● **Data for the task**:
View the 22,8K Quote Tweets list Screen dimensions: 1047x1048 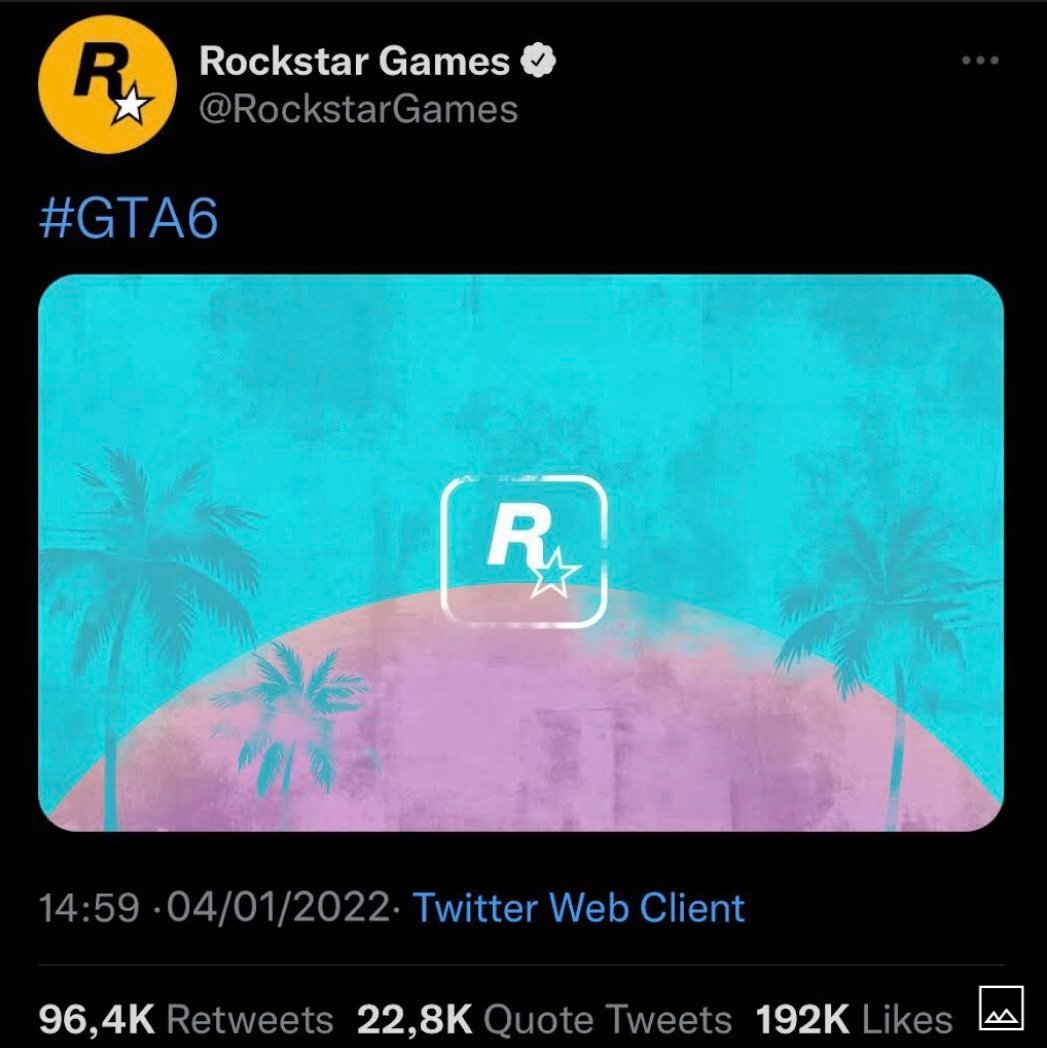coord(544,1020)
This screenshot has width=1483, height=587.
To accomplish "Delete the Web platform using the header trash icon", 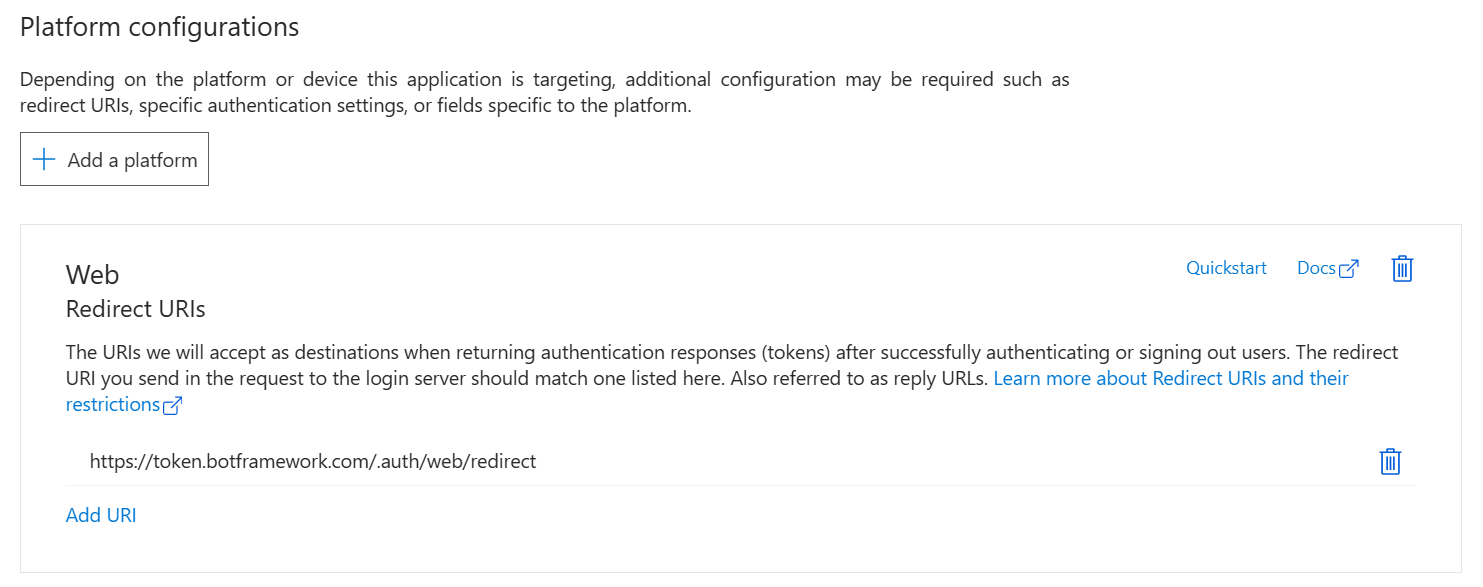I will pyautogui.click(x=1401, y=268).
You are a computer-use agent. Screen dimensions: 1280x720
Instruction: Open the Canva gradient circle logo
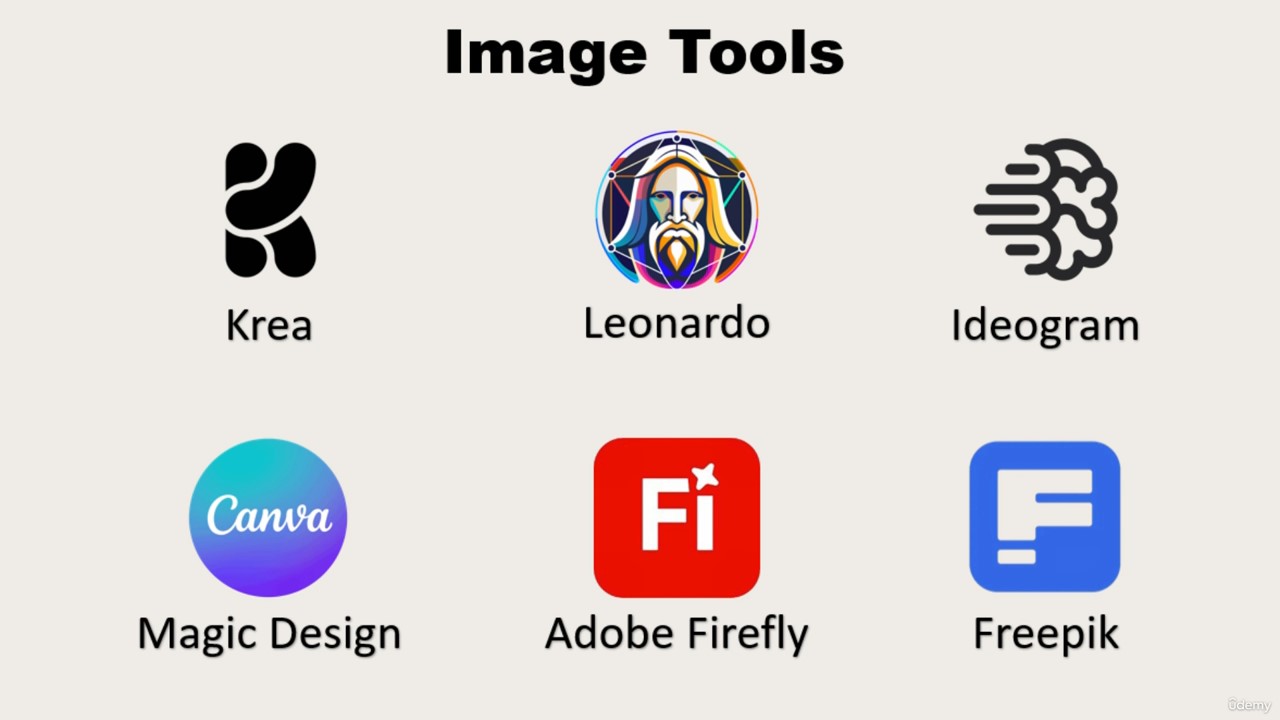click(268, 517)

● **Problem statement**:
Your output should be exactly the lines of the records above from the one with "You are a computer-use" through the last, both ends included, with pictures excluded.

● **Written reply**:
You are a computer-use agent. Screen dimensions: 1280x720
Instruction: Open the Canva gradient circle logo
click(268, 517)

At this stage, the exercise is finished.